Nous retournâmes juste à temps pour voit le garde côte serrer son poignet avec vigueur. Puis il se détendit, et relâcha sa prise.
'On aurait jamais dû venir ici', déclara-t-il avant de rendre l'âme."
"Le Général Desmichels était un homme fort respectable rien qu'à la première impression qu'il donnait. La cinquantaine bien entamée, un air dur sans toutefois verser dans le fanatisme de Boyer, il nous laissa tous parler, chacun à notre tour, avant de tout considérer sérieusement.
'Ainsi, les Douers veulent la reprise des hostilités', déclara-t-il.
-Mon Commandant, peut-être souhaitent-ils simplement faire une démonstration de force pour prouver leur attachement à Abd El Kader, proposa un homme dont je ne connaissais pas le nom, mais qui, si je devinais bien à son habit et à son intervention, devait être une officier.
-C'est bien ce qui m'inquiète, répondit le Général. On s'emploie à nous isoler et à nous faire passer pour des monstres. On nous considère comme des tyrans depuis notre débarquement, et Monsieur le Général Boyer, avec tout le respect que je lui dois, n'a pas vraiment contribué à améliorer notre réputation. Seulement, il s'agit du second outrage que nous avons essuyé.'
Je n'avais pas entendu parler d'autre outrage que celui sur lequel nous étions tombés. Notre sergent aussi sembla étonné par cette information. Le Général crut peut-être bon de s'expliquer, car il ordonna:
'Ce que vous entendrez de doit pas sortir de cette pièce.'
Nous n'étions pas non plus du genre à rapporter. Il poursuivit après que nous lui ayons donné notre parole:
'J'ai envoyé une lettre à un chef des Garabas afin de lui proposer rendre les prisonniers de Kaddour Debby. Il a formellement refusé l'offre, et stipulé qu'il ne recevrait jamais aucune femme ayant été souillée par notre présence.

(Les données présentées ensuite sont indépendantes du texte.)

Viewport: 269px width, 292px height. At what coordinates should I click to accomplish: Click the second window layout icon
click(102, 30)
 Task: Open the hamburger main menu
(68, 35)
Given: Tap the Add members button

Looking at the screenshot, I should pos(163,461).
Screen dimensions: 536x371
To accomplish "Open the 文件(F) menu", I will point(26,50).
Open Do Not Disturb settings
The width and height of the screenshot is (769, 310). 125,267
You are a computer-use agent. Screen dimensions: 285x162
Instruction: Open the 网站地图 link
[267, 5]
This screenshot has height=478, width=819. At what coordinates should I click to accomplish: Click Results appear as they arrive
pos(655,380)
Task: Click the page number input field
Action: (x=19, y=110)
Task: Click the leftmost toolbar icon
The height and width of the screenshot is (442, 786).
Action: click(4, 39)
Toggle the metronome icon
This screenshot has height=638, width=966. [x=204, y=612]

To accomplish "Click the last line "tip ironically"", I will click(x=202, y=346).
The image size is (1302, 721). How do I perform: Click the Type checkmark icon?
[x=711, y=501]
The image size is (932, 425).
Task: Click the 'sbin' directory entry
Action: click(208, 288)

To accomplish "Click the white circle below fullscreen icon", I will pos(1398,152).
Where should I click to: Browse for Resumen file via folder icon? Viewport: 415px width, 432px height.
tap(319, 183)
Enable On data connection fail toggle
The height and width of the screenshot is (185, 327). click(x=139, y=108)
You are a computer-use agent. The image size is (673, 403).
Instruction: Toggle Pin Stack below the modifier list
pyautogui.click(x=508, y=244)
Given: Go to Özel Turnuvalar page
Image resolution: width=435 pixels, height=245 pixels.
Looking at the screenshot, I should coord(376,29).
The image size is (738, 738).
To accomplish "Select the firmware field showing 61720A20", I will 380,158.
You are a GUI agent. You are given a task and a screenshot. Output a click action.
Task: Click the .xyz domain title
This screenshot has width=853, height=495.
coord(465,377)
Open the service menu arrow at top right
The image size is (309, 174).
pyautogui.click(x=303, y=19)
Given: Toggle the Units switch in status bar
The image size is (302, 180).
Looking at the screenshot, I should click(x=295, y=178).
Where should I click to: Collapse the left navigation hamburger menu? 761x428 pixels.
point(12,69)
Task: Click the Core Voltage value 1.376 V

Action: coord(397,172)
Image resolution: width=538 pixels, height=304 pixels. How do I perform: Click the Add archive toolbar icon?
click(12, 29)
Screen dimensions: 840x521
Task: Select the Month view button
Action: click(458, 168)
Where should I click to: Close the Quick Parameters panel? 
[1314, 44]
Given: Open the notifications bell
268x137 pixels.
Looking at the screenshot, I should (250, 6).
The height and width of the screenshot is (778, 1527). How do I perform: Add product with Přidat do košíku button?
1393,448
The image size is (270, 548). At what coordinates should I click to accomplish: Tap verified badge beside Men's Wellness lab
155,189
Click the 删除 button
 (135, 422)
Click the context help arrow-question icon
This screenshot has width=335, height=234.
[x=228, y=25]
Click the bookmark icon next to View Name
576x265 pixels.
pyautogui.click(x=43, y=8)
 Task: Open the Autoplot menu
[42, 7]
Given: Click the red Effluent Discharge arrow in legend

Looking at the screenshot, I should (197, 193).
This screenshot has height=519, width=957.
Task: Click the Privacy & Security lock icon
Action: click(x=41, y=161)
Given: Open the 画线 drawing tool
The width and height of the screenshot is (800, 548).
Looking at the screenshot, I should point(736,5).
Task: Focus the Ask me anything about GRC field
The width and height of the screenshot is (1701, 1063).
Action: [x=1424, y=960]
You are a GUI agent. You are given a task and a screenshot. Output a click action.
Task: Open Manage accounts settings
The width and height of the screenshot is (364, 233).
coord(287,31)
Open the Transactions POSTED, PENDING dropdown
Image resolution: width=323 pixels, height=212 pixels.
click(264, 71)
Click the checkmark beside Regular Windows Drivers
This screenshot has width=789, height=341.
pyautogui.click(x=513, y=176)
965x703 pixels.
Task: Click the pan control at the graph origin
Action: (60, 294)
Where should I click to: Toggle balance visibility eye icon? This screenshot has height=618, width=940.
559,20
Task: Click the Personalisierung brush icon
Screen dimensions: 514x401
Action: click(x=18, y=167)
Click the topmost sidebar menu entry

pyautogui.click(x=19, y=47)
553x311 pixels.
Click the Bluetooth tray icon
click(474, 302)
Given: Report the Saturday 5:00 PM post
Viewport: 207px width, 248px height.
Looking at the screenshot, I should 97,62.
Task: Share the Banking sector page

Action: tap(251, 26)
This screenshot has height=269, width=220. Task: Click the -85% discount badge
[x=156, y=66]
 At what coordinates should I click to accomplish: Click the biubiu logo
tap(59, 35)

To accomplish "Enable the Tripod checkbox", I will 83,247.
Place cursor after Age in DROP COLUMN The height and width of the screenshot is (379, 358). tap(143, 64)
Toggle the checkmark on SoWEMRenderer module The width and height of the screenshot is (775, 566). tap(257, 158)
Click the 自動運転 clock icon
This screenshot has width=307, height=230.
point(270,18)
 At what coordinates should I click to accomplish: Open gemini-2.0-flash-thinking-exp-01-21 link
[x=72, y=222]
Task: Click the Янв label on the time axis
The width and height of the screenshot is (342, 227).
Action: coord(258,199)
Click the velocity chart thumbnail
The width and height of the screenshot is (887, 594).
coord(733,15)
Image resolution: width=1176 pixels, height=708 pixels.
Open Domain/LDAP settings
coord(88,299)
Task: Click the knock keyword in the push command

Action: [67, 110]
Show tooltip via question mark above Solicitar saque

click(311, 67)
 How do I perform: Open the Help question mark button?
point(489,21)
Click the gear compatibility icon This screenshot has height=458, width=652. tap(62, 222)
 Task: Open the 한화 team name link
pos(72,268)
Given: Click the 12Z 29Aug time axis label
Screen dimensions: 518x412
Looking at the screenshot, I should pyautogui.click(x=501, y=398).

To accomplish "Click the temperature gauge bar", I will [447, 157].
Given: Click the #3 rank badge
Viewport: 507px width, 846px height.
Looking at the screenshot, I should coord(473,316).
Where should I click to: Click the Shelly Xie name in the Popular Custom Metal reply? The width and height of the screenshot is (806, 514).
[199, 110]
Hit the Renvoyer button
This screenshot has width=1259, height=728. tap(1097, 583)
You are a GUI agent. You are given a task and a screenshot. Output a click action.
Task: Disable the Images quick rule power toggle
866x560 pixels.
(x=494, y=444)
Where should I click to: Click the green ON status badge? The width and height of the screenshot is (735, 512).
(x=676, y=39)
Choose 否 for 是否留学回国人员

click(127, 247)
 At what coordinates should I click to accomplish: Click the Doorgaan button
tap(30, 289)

-Mais on les a pas touchées, protestai-je. Vous nous l'avez interdit!'
Tout le monde se tourna vers moi, étonné par mon intervention, et je la regrettai de suite. Certains se demandaient sûrement d'où je sortais; d'autres devaient se moquer de ma naïveté d'honnête campagnard. Le Général fut clément; il me rassura en souriant:
'Et vous avez scrupuleusement respecté mes ordres, geste qui montre notre bonne volonté. Seulement, ils ne semblent pas disposés à s'ouvrir à nous comme je l'espérais. Et cette attaque sur nos possessions ne doit pas passer comme un aveu de faiblesse de notre part. Nos ennemis profiteront de cette brèche si elle n'est pas aussitôt colmatée. Messieurs, vous pouvez sortir. J'ai à faire.'"
"Oui, je peux te dire qu'il avait à faire. Il mena lui-même deux mille hommes, dont nous faisions partie, au devant des Arabes. Notre excursion visait à montrer que nous étions bien capables de répondre à toutes les provocations qui nous seraient faites. Et si le chef des Douers refusait de nous donner les coupables, cette armée qui faisait face, de l'autre côté du lac Sebkra, à autant d'ennemis qui n'osaient l'approcher, lui fondrait dessus. A ce moment précis, ma petite-fille, alors que nos ennemis nous regardaient, nous nous sentions plus que forts."
"Quand nous nous fûmes assez montrés, nous rentrâmes à Oran, non sans essuyer quelques tirs. Ils attendaient que l'on parte pour nous poursuivre et tirer sur l'arrière-garde! Ils n'auraient pas fait ainsi les fiers si toute l'armée s'était retournée!"
"Notre sortie avait aussi eu le mérite de faire peur aux pilleurs de marchandises. Nous n'eûmes pas le temps de rentrer dans la ville que des chameaux arrivaient en même temps, conduit par une centaine d'hommes et des provisions. Ils ne sortirent qu'accompagnés de tous les prisonniers Garabas que notre Général avait décidé de libérer. Nous avions bien des alliés parmi les locaux, et la ville venait d'être ravitaillée. Quelques jours plus tard, c'était un chef des Douers - autre que celui qui avait envoyé paître le commandement - qui venait en personne nous remercier. Il nous fut annoncé dans l'après-midi que nous gagnions un allié de plus."